If you sold your main home during the current tax year, TurboTax can determine if you need to report the sale on your tax return. Generally, profits of up to $250,000 (up to $500,000 on a joint tax return) don't need to be reported to the IRS. TurboTax can figure this out for you.

 

To enter the sale of a personal residence in TurboTax Online:

 

  • Click on Federal Taxes
  • Click on Wages and Income
  • Scroll down to Less Common Income
  • On Sale of Home (gain or loss), click the start or update button

For tax purposes, you need to pinpoint your adjusted basis to figure out whether or not you have gained or lost in the sale.

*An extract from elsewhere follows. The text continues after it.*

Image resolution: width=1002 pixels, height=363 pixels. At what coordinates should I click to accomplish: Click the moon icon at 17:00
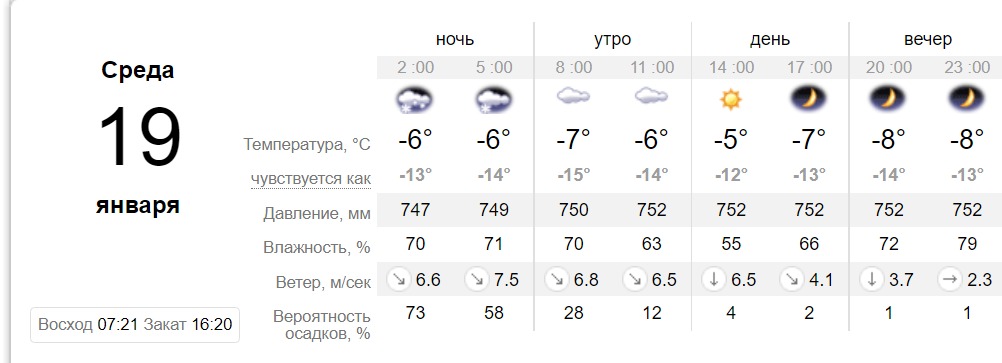(809, 98)
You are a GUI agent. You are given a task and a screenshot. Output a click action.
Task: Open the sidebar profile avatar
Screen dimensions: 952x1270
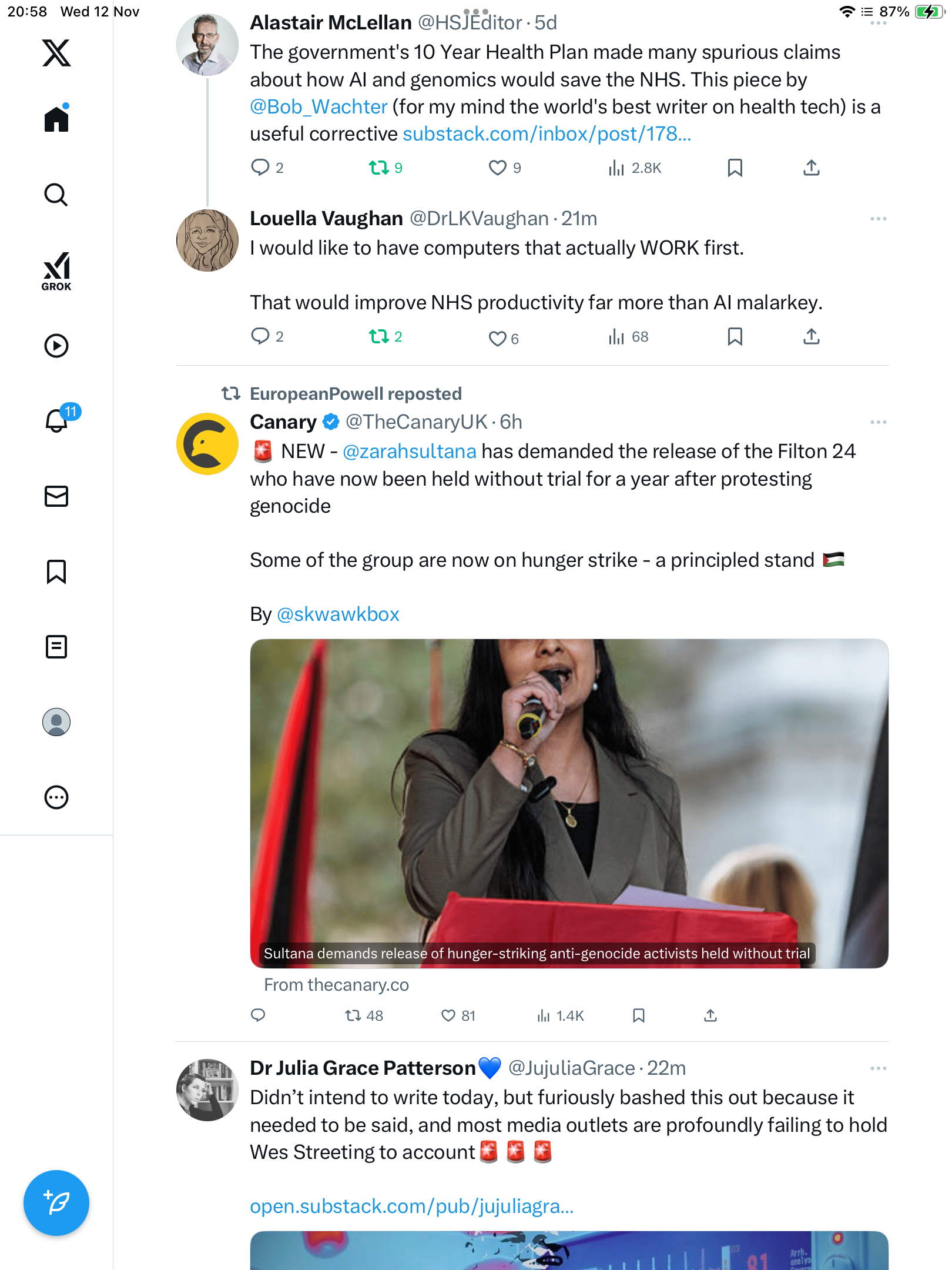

  • The adjusted basis is essentially what you've invested in the home - the original cost plus the cost of capital improvements you've made.
  • Capital improvements add value to your home, prolong its life, or give it a new or different use.
  • They don't include expenses for routine maintenance and minor repairs, such as painting.
  • Examples of improvements are a new roof, a remodeled kitchen, a swimming pool, or central air conditioning.
  • You add these expenses to your original cost to increase your adjusted basis (which in turn decreases the amount of gain on a sale).

TurboTax will prompt you for this information in the Sale of Home section. Keep whatever documentation you still have for the qualifying improvements.

 

On the other hand, you need to subtract:

  • Any depreciation, casualty losses or energy credits that you have claimed to reduce your tax bill while you've owned the house.
  • If you postponed paying taxes on the gains from selling a previous home (as was allowed prior to mid-1997 for homeowners who used the profits to buy a more expensive replacement house), then you must also subtract that gain from your adjusted basis.

If your gain on the sale will be less than the applicable limit, and if it was never used for business or as a rental, and you didn't receive a Form 1099-S, you don't need to report the sale on your return at all. Not having to report the sale could save you from needing to upgrade your TurboTax product.